I've never tried Indonesian food before. So when I asked a couple of my friends to tell me more about the cuisine I was surprised when they described it as challenging.

My curiosity ignited, I headed out to Mutiara restaurant eager for a fresh Asian dining experience that would be a welcomed detour from the reliable pad thai noodle or green curry.

Since Mutiara is located at the culinary haven of Karama, one cannot help but have certain expectations of the cuisine. For the newcomer, Indonesian food isn't much of a leap for the tastebuds if you like Thai food.

It can be spicy but it can also be subtle and fragrant. While Thai food is characterised by bright, high notes powered by peppers, fish sauce, lemon grass and other easily distinguished ingredients, Indonesian food strikes a lower bass note.

Pungent beans

Mutiara's helpful menu highlights each dish's spiciness with little chilli icons beside the dish name so customers will never be unpleasantly surprised and requiring an emergency jug of water.

For starters, we began with the safe option in terms of spice with Tempe Goring — a deep fried fermented soybean knitted together by a mat of white mycelia and coated with spring onions.

However, it turned to be a lacklustre opening act as the stink beans (as they're endearingly known in Indonesia) packed a funky and musty scent — nutty and a little salty — with a strange aftertaste.

The accompanying sauces saved the day. For those who need the extra dose of chillis, there are always the additional sambals to cover the pungent beans.

A more appetising alternative is the Soto Madura, a clear soup of chicken with bean sprouts and glass noodles, enriched with flavours of turmeric, lemongrass and kafir lime.
As someone who loves food served piping hot, it took a little while to acclimatise to a soup being served at room temperature. Nonetheless, the quality was not affected, rather enhanced.

Soulful

For the main course, I decided to be adventurous. I didn't know what to expect from the chargrilled oxtail but it turned out to be one of the best dishes of the evening.

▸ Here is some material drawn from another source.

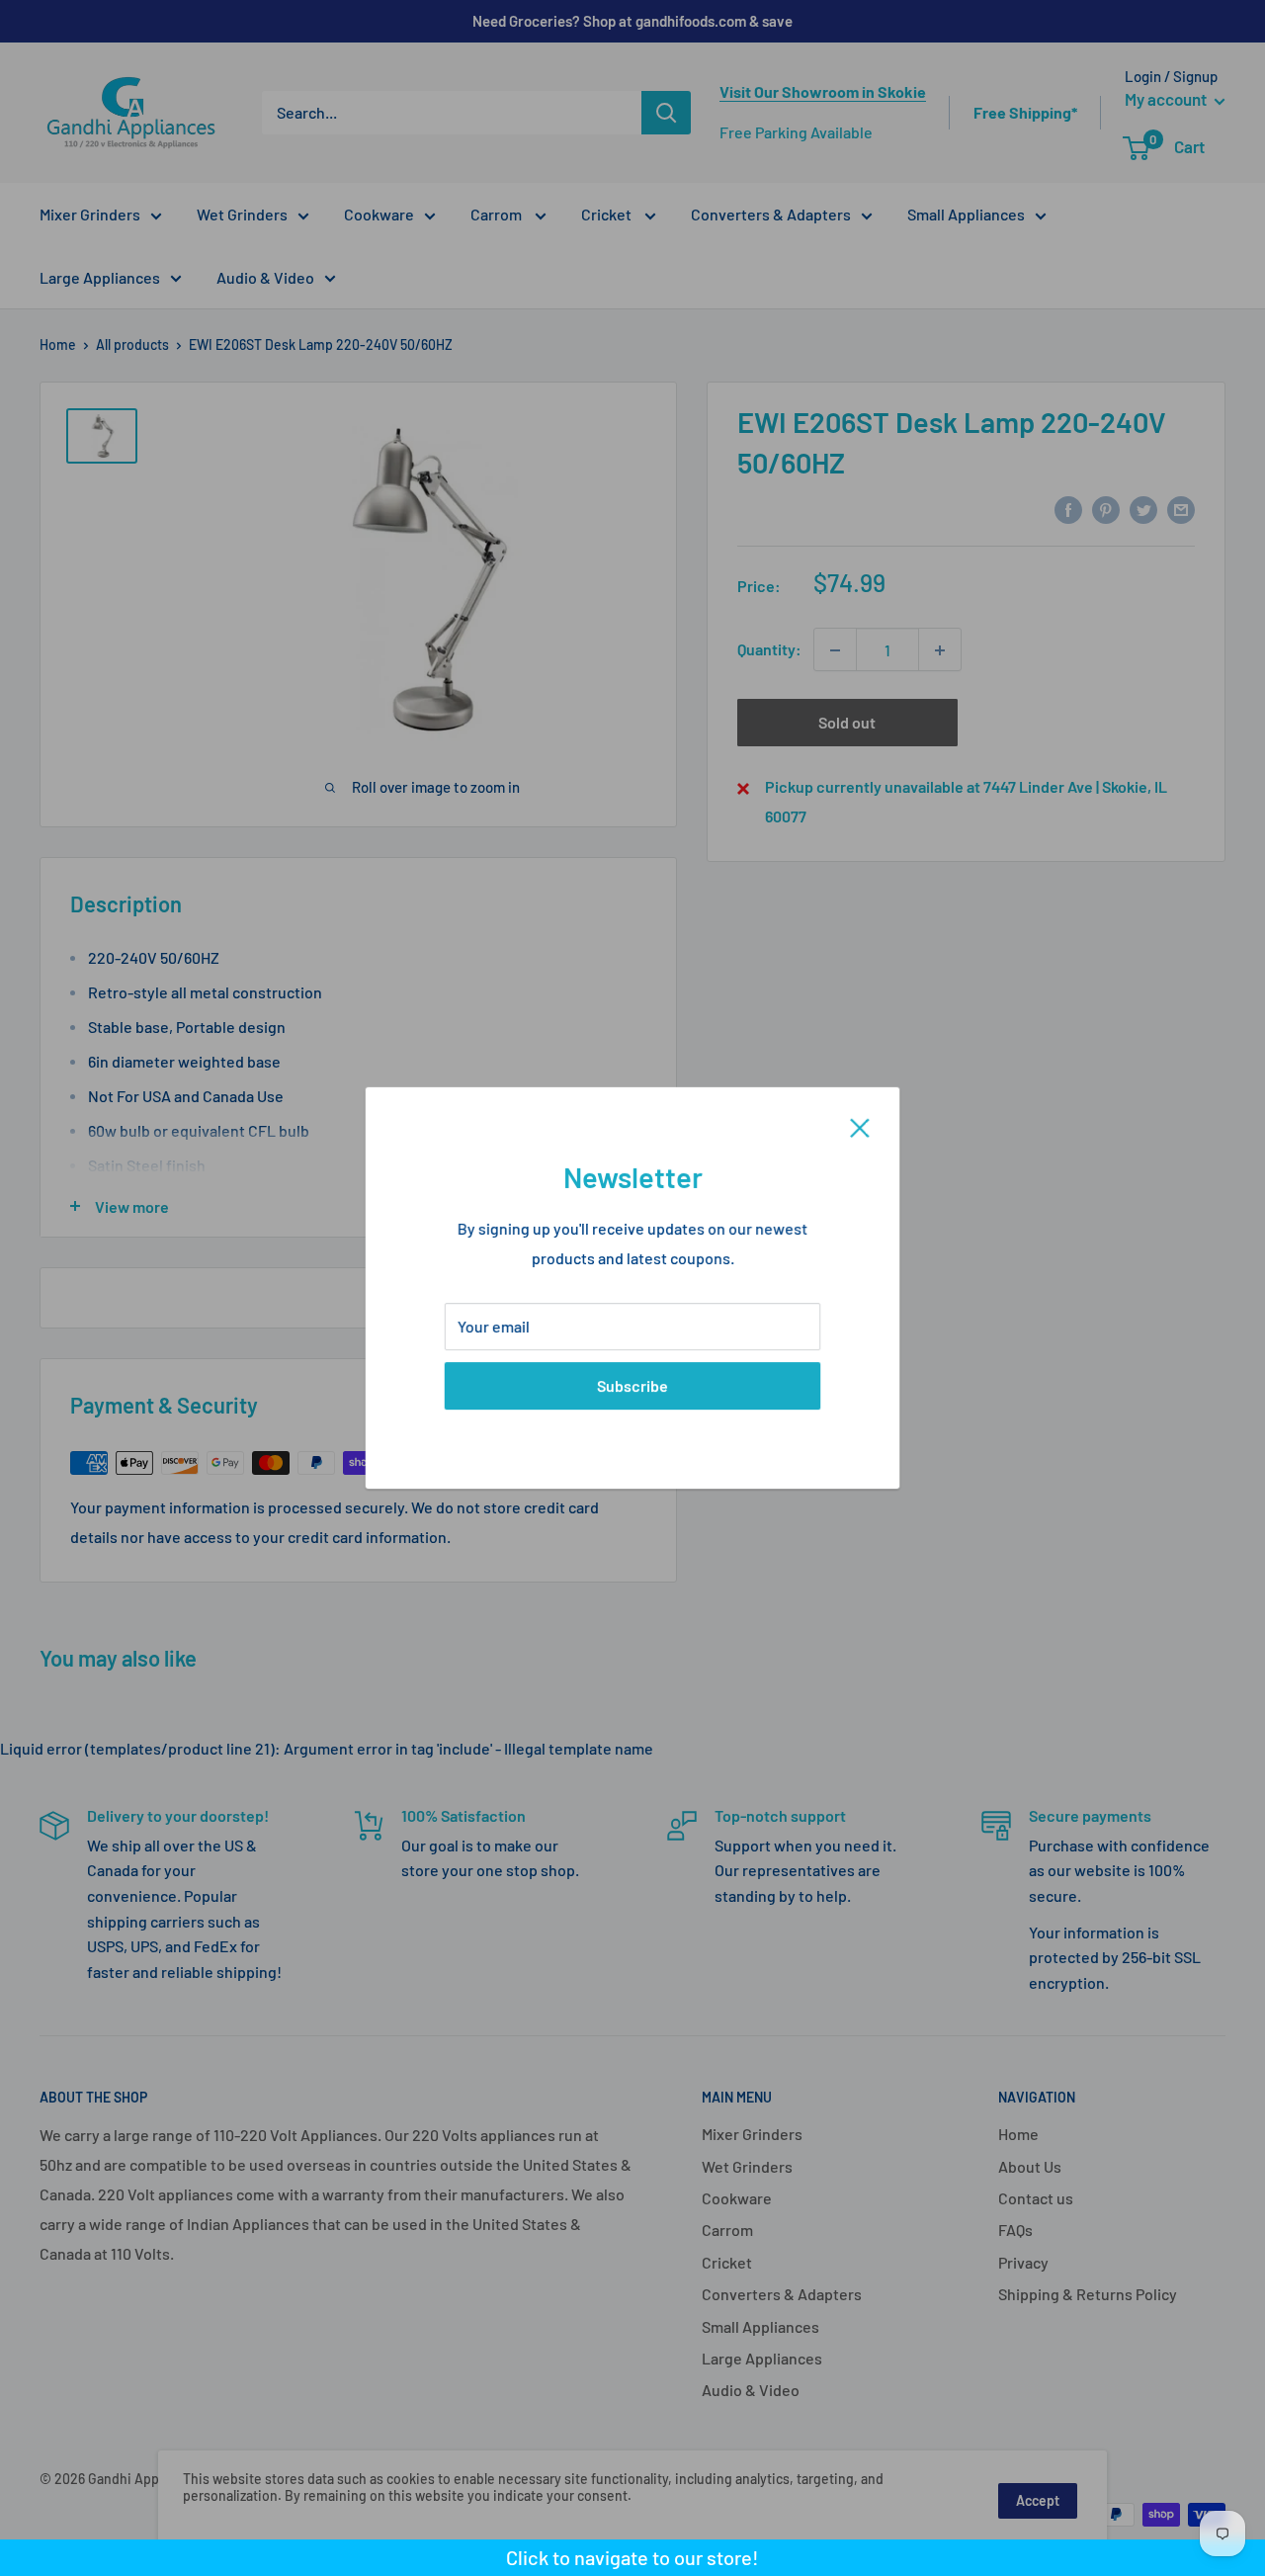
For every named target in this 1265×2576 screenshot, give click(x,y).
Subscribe (632, 1385)
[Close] (860, 1126)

I usually think of oxtail as a heavy dish, but the thin broth was light and refreshing, especially with a squeeze of lime. The oxtail itself was cooked until tender ensuring that the flesh was both juicy and chewy.

For me, this culinary experience summed up the quintessential Indonesian dish — deep, rich and soulful.

An Indonesian meal is not complete without a sampling of seafood and in Mutiara's case the must try item is the Ikan Bakar (charcoal grilled pomfret). The fish is marinated and basted with a special sauce till it permeates into the flesh. Succulent and fresh are words that come to mind when savouring every flavoursome mouthful.

For an extra 'oomph,' add a measured spoonful of the Sambal Belacan or Sambal Belado. I also gorged the side dish of Sambal Terung — spicy eggplant sauteed in chilly and ground shrimp paste — and was soon too full to experiment with any of the sweeter offerings from the dessert menu.

Thoughtful

There is not much privacy in this restaurant so it's not the spot for an intimate dinner for two. But it's perfect for a quick bite after work and unlike many restaurants in Dubai the service is faultless.

The staff were commendably quick, efficient and thoughtful, always on hand to refill glasses and provide extra napkins.

While there aren't many Indonesian restaurants in Dubai to make sweeping comparisons, Mutiara exudes a warm and homely feel. The price is also reasonable — so much so that you could easily think you're dining out in a neighbourhood warung in Denpasar.

Checklist
Where: Mutiara Restaurant
How to get there: Al Shafar Building,opposite Spinneys, Karama Call 04-3977650.